It changes the local urban landscape. Small vendors set up shop out of the back of their cars, larger trucks and stalls are strung up with lights and in the cool of the evening the hustle and haggle of durian trade ensues for the length of the season. Those unwilling or unable to take the rank fruit home are afforded aluminum tables for an immediate roadside feast.
Last year I didn't eat a single one. Many years (maybe twenty) of abstinence living abroad made up part of my reluctance - the smell requires a leap of faith to dive through to reap the rewards of the complex sensory pleasures that follow. The other part is the now somewhat complex variety of cultivars and clones on offer, many of them with both inscrutable and unattractive names like D168. Inevitably unable to decipher which to buy, I would opt for the other fruits that also coincide with durian season- more of that in another post.

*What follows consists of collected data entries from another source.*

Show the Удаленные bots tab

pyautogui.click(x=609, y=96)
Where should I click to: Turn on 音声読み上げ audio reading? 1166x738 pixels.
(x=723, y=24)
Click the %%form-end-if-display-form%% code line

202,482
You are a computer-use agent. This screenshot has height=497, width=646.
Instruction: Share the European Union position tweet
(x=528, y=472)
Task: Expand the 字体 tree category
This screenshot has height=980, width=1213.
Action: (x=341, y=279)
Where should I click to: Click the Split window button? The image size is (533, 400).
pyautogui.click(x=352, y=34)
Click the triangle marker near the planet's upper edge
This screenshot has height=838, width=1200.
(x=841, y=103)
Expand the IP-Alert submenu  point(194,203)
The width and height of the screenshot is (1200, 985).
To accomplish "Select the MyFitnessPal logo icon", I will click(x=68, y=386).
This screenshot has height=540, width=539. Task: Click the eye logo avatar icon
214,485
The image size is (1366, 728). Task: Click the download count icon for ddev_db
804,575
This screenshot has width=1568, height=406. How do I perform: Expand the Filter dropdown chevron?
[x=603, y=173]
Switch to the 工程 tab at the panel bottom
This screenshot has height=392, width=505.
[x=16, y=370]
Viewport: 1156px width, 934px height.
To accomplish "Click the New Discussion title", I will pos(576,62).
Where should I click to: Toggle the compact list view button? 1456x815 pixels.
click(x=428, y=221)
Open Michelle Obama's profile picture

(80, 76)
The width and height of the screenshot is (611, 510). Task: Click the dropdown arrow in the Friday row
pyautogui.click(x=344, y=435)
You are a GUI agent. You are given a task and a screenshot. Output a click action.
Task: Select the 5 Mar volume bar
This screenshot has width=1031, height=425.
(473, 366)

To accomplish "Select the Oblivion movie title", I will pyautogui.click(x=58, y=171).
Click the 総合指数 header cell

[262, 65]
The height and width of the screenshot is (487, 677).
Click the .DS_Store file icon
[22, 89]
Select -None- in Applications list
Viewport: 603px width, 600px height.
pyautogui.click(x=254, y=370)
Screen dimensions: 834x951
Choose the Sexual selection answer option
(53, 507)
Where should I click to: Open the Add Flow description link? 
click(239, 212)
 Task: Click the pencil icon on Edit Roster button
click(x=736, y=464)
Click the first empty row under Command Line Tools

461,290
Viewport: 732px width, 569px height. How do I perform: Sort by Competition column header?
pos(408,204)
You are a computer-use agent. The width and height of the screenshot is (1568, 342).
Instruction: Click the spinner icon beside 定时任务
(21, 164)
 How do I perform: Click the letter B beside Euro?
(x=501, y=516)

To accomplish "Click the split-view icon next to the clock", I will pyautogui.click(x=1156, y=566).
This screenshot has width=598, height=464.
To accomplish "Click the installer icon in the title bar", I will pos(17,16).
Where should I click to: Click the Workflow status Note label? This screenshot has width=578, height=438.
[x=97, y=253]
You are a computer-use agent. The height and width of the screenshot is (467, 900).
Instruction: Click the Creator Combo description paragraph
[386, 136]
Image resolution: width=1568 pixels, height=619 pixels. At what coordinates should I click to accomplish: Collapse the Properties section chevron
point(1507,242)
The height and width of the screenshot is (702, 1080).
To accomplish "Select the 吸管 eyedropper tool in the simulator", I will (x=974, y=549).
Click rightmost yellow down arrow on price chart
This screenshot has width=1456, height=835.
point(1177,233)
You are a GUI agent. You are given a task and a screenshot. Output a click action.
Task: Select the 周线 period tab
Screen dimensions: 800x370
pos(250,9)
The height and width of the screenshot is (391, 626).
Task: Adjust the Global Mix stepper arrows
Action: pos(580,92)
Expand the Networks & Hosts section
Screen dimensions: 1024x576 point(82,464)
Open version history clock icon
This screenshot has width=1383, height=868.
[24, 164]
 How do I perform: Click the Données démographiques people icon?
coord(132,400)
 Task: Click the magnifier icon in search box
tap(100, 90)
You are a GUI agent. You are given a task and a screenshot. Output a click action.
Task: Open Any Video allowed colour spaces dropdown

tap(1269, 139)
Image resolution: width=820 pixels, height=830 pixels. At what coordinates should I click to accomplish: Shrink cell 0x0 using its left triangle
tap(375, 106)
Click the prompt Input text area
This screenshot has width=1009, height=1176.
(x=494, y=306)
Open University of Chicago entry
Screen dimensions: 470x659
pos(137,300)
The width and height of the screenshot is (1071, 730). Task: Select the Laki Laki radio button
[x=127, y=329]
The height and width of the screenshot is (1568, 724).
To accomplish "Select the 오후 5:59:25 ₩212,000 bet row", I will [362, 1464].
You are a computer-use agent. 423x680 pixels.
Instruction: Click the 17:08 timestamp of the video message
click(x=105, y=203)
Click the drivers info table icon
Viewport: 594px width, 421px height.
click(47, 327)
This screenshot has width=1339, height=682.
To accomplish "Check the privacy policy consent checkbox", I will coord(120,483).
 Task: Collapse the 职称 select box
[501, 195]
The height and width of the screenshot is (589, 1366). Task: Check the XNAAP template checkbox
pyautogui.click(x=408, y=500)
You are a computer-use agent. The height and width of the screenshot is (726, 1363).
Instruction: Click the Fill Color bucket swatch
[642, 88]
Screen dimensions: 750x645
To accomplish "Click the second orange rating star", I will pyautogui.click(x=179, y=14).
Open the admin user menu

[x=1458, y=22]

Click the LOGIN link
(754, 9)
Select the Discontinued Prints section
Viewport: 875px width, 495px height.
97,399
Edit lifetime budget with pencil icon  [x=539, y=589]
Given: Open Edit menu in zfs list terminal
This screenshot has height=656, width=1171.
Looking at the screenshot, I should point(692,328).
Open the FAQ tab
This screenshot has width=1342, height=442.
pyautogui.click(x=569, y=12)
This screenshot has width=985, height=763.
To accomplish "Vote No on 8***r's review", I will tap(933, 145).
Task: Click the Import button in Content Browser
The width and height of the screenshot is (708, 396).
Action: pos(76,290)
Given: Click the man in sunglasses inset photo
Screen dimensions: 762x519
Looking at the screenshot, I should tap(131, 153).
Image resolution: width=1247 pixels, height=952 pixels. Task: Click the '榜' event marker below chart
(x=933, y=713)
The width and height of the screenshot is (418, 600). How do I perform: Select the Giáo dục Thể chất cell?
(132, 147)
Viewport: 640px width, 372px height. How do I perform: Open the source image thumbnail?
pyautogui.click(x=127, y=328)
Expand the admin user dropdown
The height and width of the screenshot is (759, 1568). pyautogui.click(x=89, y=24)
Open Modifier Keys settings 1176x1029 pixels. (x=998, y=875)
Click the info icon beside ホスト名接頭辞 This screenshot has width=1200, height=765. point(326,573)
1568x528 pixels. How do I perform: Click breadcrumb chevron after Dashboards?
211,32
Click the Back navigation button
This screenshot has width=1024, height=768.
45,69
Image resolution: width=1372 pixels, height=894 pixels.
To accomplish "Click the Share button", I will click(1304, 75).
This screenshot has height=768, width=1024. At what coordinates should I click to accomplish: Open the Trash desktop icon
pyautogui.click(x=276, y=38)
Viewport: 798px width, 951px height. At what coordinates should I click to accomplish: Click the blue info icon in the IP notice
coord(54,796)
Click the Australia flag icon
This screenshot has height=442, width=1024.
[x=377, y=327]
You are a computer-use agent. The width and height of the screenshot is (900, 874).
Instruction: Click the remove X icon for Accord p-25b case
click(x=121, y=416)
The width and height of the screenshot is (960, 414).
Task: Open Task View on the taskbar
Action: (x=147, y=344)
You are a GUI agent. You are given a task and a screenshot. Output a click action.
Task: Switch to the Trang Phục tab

This year however a phone call from one of my Dad's old students alerting us that he was bringing over some durians from another alumni who owns a fruit farm broke the spell. In minutes he was over with four durians reminding me also of how we used to get durians. Not from a bustling roadside stall but from a friend or neighbor who had been out of town and brought back a haul perhaps from family in a rural area or from a farmer on the roadside. My grandfather, a lawyer, who sometimes did pro bono work for rural folk would often be paid in kind come durian season of a bushel of fruit.
And so I came to be reaquainted with the strange allure of this native fruit, one almost impossible to describe. Custardy, creamy, sweet, rich it packs a powerful sensory punch and by day four when we got to the fourth one and it was a dud with spoilt fruit, the disappointment seemed to strike a little deeper than expected. Is it it's high tryptophan content that hooks you? Am I really thinking I might have to buy some at the market next week to score a fix. Yes, I think I might have to.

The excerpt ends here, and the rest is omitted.